Peace and the Limbic Brain
    Another reality further makes writing about peace problematical. Books engage the intellect, which is anatomically centered in the neocortex. However, living and relating to others peacefully cannot be learned from reading. These abilities are housed in the deeper limbic level of the brain where feelings are monitored and generated. The linguistic and problem-solving activities of the neocortex are also highly engaged with peacemaking, of course. Yet, for optimal engagement, these cognitive functions need to be rooted in underlying feelings, in limbic trust and tact in human connection. Books can affect the limbic brain only to a limited degree, alas, and it cannot be transformed through the solitary activity of reading. Limbic learning occurs through significant, sustained relationships, for better or worse.

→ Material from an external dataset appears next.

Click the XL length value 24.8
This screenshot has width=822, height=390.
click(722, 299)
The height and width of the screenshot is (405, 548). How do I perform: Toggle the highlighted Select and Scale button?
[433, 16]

    The earliest relationships imprint our limbic brains with enduring patterns of expectation, reaction, and perception.31 For this reason, the lessons of peacemaking begin in the nursery if our primary caregivers consistently responded appropriately to us, according to our real needs and utter dependency, with loving kindness and acceptance. If we were not fortunate enough to begin learning peace-building skills from our early role models, if our caregivers were often incapable of empathy and did not accept our feelings, we can start later, provided we want to do so. In that case, we will need sustained relationships that help us learn and transform our social abilities. Although this is difficult, it is possible.  The relationships may be with friends, lovers, spouses, teachers, therapists, or colleagues who are emotionally healthy and skilled in living peacefully. Companion animals can also be helpful.32 Books can point in the direction we need to go to cultivate peacemaking skills. This direction is for us to associate in meaningful ways with others who are already peaceful people, whether they think of themselves in these terms or not. It also involves activities that contribute to peace.